Before we ask ourselves what the strengths of the personality test might be, we probably need to quickly summarize what personality tests are.
Personality tests probably fit best in the pop-psychology category, and they give us an idea of how we tick as people. Personality tests assess the aspects of ourselves that are fairly static and that make us who we are. They analyze and describe how we think and feel, and how this translates into behaviour. They are observations that certain positive, neutral and negative traits tend to group together in relatively distinct clusters. A cluster of traits tends to then be given a label. Depending on the test, the label might be ‘choleric’, ‘ESFP’, or even ‘Hermoine Granger’. Here’s my summary, based on a bit of reading and observation over the years (please note it is not by any means conclusive):
- There’s the popular ‘four humours’ type (with lots of variations), dividing people into ‘melancholic’, ‘choleric’, ‘sanguine’ and ‘phlegmatic’. These categories highlight what our behavioural tendencies are in relationships and conflict, and what we value, among other things.
- The Myer-Briggs test is different again and is fairly widely used. It gives a basic idea of how someone is wired by where they get their energy (extroversion or introversion), how they process and acquire data (sensing or intuition), how they make decisions (feeling or thinking) and how they organize their world (judgement or perceiving). A person is identified as having a stronger tendency in one of each, and each combination functions differently.
- Even tests like ‘Which character are you in a Jane Austen novel or Schwarzenegger movie?’ are similar questions to personality type tests. They might not be as precise, but they have the same kinds of concerns. In addition, our experience of life sometimes helps us create good personality type categories, which we can use to help us understand people. Mrs Marple, the famous ‘detective’ in Agatha Christie novels, is a good (if fictional) example. She determines what priorities a person might have based on who they remind her of from her past—as though she has set up a very complex set of categories of personality (intuitively) and is using these to understand people. There’s no reason why this ability shouldn’t be one that actual human beings might have.
There are variations on these, and there are others, and of course, these descriptions are far too brief to do justice to the aims of the tests.
So here’s my question: if you find out that you or someone you love is a ‘sanguine’ or an ENFP, does it really make a difference? Is there any advantage in knowing this? Part 4 will follow this post with some of the weaknesses, but here I’m thinking about strengths.
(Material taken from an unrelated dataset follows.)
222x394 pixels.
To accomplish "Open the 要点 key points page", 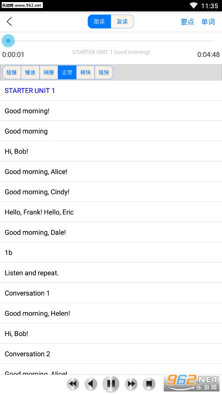I will (x=188, y=22).
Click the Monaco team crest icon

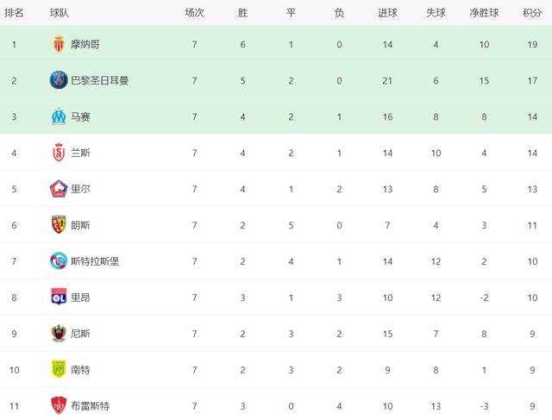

Here is my (truncated) list of strengths:
1. They help us love other people better
Not everyone is like me, and that doesn’t mean that I’m deficient or that they are clueless. What it does mean is that I have to work hard to understand them and love them to at least a certain extent, in terms they can appreciate and understand. (The weakness of this would be manipulation; we’ll leave that for the next post.) It doesn’t mean that we’ll always get it right; some personalities seem to really struggle to understand other personalities. But instead of walking away or being profoundly awkward, it gives us the tools to try and get it right. My neighbour might be a melancholy and always worried about details, but instead of confronting the worry and telling her not to, I might instead focus the conversation on positive details about something, distracting her anxieties. My other neighbour might be a sanguine who never worries about anything, including some fairly important details that could do with some attention. So I might offer to attend to some of those by doing them with her, and letting her talk throughout the entire task and doing very little of it. Frankly, I would have been completely confused as to how to respond to either woman without being able to think about who they are and their relating style (helped along by personality tests). I would not have loved them because I would not have known how to love them. With all the goodwill in the world, it is really tough to love people wired differently to ourselves. Personality tests can help.
2. They can help us get some clues as to where our besetting sins might lie
One of the merciless things about personality tests is that they often coldly and without pity list our weaknesses. Sometimes they do them in a kind of golden retriever upbeat kind of way. But I never seem to get to read those. Mine are always laid out in a damning list, and they make me cringe. But once my pride gets back up off the floor, I am encouraged by this. My heart will always tell me lies about how wonderful I am (not too wonderful, because then I would suspect something and look into it a bit more …). The truth is that I’m like everyone else: I sin and I need to repent—ruthlessly and with energy. And so these weaknesses, listed so bluntly, help me to see where that repentance energy needs to go. Sometimes the weaknesses are fairly neutral. But mostly they have a sharp edge. There is at least part of an aspect of them that God in his word emphatically rejects.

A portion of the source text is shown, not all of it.